**TASK:**
Extract every line of the material that holds the string "agent".

======== DATA

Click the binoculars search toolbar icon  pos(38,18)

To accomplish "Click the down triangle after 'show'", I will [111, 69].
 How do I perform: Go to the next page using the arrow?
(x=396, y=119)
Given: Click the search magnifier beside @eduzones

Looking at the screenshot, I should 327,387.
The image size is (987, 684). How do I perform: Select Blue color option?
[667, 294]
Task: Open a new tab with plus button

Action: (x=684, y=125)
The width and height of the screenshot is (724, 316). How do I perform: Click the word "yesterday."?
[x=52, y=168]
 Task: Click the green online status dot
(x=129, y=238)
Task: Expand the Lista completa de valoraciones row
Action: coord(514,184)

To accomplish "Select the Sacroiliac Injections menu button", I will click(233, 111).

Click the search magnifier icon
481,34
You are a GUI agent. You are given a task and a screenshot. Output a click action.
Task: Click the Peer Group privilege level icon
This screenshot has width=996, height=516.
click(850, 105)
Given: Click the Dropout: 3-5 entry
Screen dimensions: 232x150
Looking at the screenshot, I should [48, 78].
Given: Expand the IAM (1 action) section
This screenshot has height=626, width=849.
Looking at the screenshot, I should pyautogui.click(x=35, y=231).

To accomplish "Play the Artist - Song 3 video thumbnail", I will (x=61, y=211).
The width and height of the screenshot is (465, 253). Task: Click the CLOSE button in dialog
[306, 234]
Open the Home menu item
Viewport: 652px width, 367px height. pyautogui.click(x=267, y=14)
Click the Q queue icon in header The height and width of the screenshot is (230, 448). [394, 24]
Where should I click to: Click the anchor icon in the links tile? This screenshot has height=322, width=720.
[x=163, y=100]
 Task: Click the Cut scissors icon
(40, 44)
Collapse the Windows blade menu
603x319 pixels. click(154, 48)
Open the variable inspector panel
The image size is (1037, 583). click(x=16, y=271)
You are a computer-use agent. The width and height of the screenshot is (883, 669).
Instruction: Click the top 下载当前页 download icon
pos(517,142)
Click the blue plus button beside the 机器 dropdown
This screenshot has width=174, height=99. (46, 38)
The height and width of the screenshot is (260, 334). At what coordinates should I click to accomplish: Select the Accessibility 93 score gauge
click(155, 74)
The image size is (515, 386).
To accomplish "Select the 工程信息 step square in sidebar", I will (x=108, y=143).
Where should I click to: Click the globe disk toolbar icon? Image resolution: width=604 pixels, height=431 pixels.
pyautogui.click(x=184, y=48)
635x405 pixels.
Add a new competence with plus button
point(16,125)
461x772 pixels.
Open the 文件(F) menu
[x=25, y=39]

================

**RESULT:**
You are a GUI agent. You are given a task and a screenshot. Output a click action.
You are a computer-use agent. The width and height of the screenshot is (883, 669).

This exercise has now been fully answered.